## Travail demandé
Relevez tous les titres de pièces mentionnés dans le texte ci-dessous.

## Texte
* * * * * * * * *

Petite pause du FTA hier pour voir un peu de danse au OFF. Je me risque donc, moi le théâtreux, à vous parler un peu des Sœurs Schmutt et de leur Petites Pièces de poche, avant d'entrer en conversation avec Sébastien David, auteur et metteur en scène de En Attendant Gaudrault et Ta Yeule Kathleen, deux courtes pièces qui prennent l'affiche du OFF dès demain soir dans leur version labo.

Petites Pièces de Poche: La lumière des Schmutt

Si elles semblent d'abord vouloir questionner le rôle du spectateur en lui demandant de se déplacer pour suivre les danseurs se mouvant dans la quasi-obscurité, on comprend vite que les jumelles Elodie et Severine Lombardo (Severine signe ici la chorégraphie alors que sa sœur danse) proposent plutôt une étude très théâtrale du corps et de la lumière. Armés de petites lampes et de sources de lumière diverses, les danseurs n'éclairent jamais leurs corps entiers, proposant d'observer le mouvement en fragments détachés, via des apparitions furtives et fantômatiques de morceaux de chair et de muscles ou de visages inquiétants et inquisiteurs. Une gestuelle évoquant souvent la dislocation ou la contorsion, des filets de lumière effleurant les crânes rasés ou le derme ruisselant d'un avant-bras ou d'un orteil, des visages à l'expressivité marquée: voilà qui contribue à créer une danse très cinématographique qui évoque les ambiances nocturnes des films noirs. Ça m'a beaucoup plu, d'autant que la succession de ces courtes et énigmatiques «capsules chorégraphiques» m'a semblé très cohérente, ouverte à l'élaboration personnelle d'une certaine narration. Les Schmutt ne se produisaient qu'un seul soir au OFFTA, mais qui sait peut-être reprendront-elles cette pièce au cours de la prochaine saison ou de la suivante. À surveiller.

* * * * * * * * *

## Données brutes
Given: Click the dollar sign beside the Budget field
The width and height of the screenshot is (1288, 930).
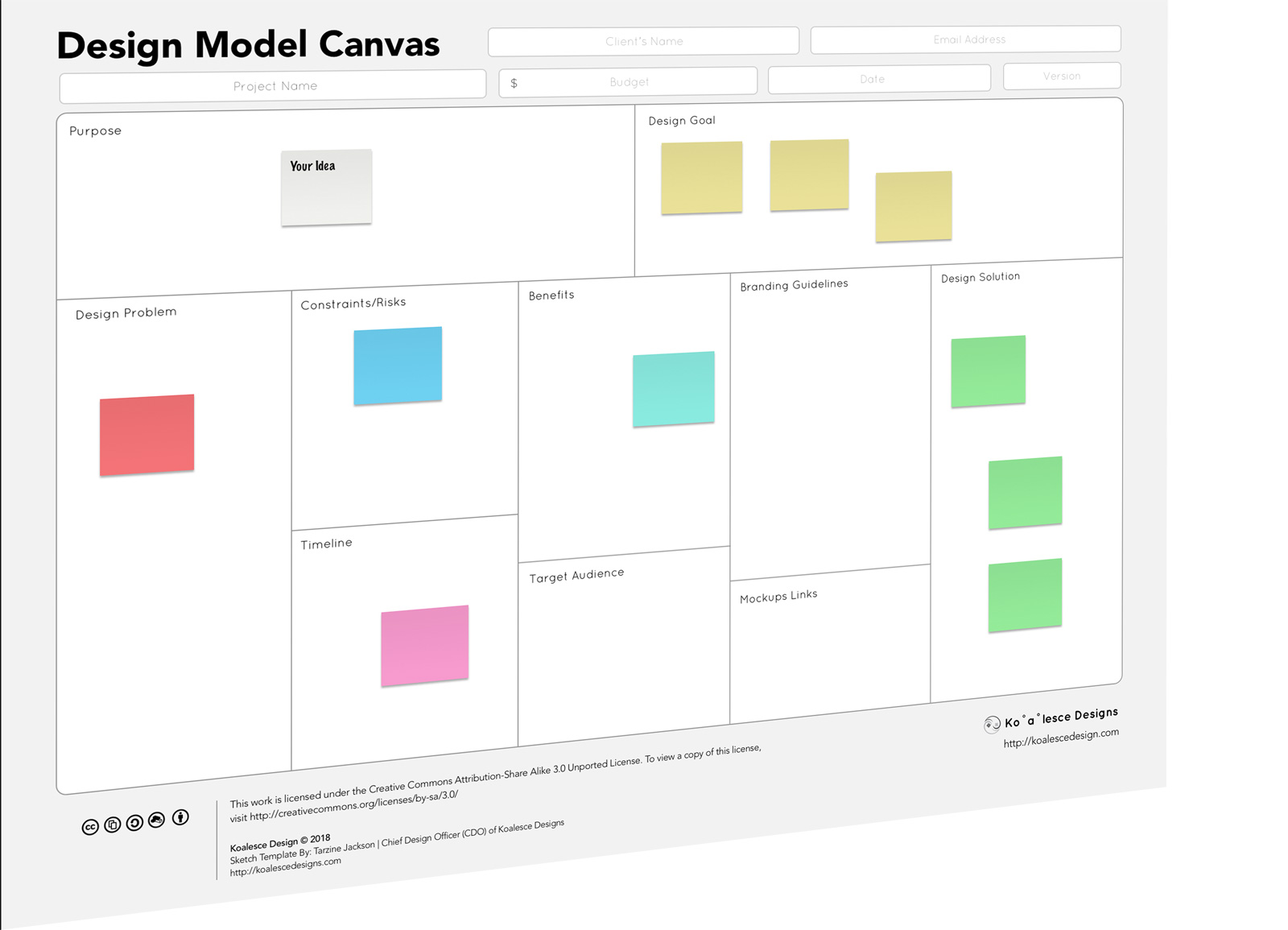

* * * * * * * * *

## Réponse
- Petites Pièces de poche
- En Attendant Gaudrault
- Ta Yeule Kathleen